I thought back to the way he’d fought me with a smile on his face, almost like he’d been enjoying it. Ever since that moment, I hadn’t been able to shake the memory of the way his skin felt under my hands, or the way his scent clung to my clothes.
Maybe it wasn’t God who’d sent Lorenzo at all. Maybe it was the Devil.
Constantine smirked. “I thought that might pique your interest. Well, then, we’d better get on with it. Strip.”
The command came so casually I must have misheard. "I'm sorry?"
"Your clothes. Remove them." He turned back to the altar, running his fingers along the handle of a hammer that had been laid out there. "The Rite requires purity, you see. Nothing between you and God's judgment."
I hesitated until he shot me a look that said he was serious, and that denying Constantine anything might be bad for my health.
My hands shook as I undressed. Cassock first, then collar, then undergarments. Then, shivering, I knelt on the cold stone floor in front of the altar.
Constantine followed, picking up one of the nails and weighing it in his palm. "Azevedo spoke of you often, you know. His protégé. The boy he'd taken under his wing after such terrible tragedy. He was quite proud of you, Father Oliveira."
I tried to swallow, but my throat was suddenly paralyzed.
"I know you cared for him deeply," Constantine continued. "That makes this even more difficult, I'm sure.

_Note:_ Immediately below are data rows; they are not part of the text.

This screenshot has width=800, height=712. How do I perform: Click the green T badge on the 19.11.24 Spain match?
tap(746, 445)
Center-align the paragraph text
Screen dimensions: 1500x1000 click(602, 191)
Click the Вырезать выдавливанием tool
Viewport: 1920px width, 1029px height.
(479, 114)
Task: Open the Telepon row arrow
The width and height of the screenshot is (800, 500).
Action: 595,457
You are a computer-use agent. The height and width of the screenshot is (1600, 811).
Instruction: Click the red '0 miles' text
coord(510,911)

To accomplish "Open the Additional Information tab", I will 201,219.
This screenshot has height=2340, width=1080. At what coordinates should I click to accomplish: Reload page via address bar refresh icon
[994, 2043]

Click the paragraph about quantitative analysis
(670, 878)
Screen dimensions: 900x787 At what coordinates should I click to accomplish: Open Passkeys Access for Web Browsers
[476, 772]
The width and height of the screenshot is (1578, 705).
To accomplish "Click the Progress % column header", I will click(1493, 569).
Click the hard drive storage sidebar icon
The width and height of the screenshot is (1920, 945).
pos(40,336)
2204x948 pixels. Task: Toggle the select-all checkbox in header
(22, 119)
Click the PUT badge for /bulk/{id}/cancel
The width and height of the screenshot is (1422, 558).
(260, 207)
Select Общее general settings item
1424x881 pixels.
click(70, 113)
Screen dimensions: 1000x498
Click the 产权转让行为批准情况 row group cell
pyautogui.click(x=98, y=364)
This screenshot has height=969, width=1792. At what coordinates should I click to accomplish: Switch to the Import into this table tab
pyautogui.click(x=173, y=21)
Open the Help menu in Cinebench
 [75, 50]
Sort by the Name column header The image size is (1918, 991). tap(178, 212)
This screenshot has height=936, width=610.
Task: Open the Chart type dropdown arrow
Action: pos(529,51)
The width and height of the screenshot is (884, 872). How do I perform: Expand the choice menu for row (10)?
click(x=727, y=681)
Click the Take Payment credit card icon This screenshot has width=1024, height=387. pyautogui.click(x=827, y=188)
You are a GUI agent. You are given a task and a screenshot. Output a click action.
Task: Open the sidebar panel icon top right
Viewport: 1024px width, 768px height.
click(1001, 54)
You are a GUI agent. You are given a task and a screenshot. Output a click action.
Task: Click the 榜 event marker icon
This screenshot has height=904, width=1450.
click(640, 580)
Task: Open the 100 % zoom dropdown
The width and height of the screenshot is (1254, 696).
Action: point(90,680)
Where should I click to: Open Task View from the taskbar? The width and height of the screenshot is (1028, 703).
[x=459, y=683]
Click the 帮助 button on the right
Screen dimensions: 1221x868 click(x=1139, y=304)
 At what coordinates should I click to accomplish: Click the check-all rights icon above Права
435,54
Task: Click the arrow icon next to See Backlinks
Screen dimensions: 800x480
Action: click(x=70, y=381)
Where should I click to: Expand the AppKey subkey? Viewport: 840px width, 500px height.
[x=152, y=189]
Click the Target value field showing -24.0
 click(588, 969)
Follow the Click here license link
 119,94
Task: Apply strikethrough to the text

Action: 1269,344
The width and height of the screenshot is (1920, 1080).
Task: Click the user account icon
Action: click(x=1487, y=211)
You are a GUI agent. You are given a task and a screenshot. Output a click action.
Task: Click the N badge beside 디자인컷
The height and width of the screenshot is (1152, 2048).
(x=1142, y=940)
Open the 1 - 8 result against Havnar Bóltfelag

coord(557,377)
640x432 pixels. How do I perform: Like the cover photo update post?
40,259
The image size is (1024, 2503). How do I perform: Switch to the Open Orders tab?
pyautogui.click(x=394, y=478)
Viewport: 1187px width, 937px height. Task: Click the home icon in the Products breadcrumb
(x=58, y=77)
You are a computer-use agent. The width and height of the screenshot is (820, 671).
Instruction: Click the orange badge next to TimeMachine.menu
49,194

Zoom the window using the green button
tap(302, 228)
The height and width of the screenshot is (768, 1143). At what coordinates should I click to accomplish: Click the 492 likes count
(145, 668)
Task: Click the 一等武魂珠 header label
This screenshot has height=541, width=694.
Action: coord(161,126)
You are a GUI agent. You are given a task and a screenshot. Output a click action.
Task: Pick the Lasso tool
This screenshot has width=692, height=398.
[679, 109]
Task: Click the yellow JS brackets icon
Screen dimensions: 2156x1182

To have witnessed his murder. To have fought his killer and failed to bring him to justice." He paused. "That must weigh heavily on you."
"It does," I whispered.
"Of course it does," he said gently. "You want vengeance.”
Finally, my throat worked and I swallowed the urge to say yes. “The Lord said, ‘Vengeance is Mine,’.”
“He did indeed.” Constantine crouched before me, bringing himself to eye level. “And then He armed us with sword and spirit and a sense of righteousness. For some, God’s vengeance can wait until the afterlife. But for a servant of Azevedo’s importance, we must turn toExodus and not Deuteronomy, my son. An eye for an eye, a tooth for a tooth… a life for a life.”
He took my left hand in his. His grip was firm, positioning my palm upward.